** Start of DATASET CONTENT **

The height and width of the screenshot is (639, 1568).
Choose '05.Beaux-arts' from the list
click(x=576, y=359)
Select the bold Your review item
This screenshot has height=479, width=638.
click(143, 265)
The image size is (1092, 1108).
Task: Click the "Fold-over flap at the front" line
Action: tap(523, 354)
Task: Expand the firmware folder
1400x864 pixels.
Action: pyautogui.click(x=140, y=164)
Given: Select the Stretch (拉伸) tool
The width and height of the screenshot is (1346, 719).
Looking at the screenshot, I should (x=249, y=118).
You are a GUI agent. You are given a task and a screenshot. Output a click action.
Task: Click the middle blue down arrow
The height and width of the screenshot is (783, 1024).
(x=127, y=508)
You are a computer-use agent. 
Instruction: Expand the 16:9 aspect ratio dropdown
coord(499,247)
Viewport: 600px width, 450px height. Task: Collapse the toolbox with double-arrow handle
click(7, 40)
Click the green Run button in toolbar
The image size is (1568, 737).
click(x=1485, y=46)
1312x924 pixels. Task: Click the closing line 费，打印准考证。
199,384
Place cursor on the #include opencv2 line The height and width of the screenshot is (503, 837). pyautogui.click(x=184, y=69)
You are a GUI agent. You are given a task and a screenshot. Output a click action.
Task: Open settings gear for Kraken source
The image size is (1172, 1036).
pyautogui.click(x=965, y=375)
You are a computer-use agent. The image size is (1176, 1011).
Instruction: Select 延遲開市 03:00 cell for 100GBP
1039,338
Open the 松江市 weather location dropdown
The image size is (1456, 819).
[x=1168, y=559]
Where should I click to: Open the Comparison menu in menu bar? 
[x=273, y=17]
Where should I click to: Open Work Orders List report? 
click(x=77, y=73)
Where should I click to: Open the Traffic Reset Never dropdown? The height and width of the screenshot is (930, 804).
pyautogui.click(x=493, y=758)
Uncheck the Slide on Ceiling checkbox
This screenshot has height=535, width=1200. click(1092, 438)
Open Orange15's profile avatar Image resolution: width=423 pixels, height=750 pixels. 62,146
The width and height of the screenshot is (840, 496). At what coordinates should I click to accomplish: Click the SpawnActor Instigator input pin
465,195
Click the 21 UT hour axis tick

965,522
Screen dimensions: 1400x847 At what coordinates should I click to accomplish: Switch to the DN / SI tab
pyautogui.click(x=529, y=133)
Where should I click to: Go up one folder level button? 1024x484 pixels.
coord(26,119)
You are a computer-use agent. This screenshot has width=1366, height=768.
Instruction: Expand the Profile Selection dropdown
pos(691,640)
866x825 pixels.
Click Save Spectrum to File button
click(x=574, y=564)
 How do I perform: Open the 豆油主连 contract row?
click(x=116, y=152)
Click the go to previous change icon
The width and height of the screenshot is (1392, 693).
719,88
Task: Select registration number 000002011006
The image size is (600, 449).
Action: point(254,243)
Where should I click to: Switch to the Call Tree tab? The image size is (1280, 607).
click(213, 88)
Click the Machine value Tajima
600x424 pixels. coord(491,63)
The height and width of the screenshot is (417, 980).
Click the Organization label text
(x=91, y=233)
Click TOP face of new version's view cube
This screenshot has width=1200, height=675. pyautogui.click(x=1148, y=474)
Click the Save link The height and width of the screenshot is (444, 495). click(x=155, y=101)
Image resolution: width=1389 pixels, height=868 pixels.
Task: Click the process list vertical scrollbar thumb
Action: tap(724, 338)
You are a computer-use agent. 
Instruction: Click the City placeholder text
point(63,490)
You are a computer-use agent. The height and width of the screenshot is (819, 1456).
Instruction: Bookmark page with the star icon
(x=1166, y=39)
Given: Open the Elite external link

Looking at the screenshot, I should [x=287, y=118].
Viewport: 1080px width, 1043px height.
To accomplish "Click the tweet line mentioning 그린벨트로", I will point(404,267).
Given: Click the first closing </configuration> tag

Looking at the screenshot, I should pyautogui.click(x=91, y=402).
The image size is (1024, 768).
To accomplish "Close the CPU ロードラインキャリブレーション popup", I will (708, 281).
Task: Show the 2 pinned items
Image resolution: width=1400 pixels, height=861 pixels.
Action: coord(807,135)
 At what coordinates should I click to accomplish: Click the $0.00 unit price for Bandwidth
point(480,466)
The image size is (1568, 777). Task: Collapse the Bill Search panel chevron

** End of DATASET CONTENT **

Please reproduce the listing above word for word, starting with its first line and going on through the line that contains "Looking at the screenshot, I should (x=249, y=118).", including both of those lines.

ANSWER
The height and width of the screenshot is (639, 1568).
Choose '05.Beaux-arts' from the list
click(x=576, y=359)
Select the bold Your review item
This screenshot has height=479, width=638.
click(143, 265)
The image size is (1092, 1108).
Task: Click the "Fold-over flap at the front" line
Action: tap(523, 354)
Task: Expand the firmware folder
1400x864 pixels.
Action: pyautogui.click(x=140, y=164)
Given: Select the Stretch (拉伸) tool
The width and height of the screenshot is (1346, 719).
Looking at the screenshot, I should (x=249, y=118).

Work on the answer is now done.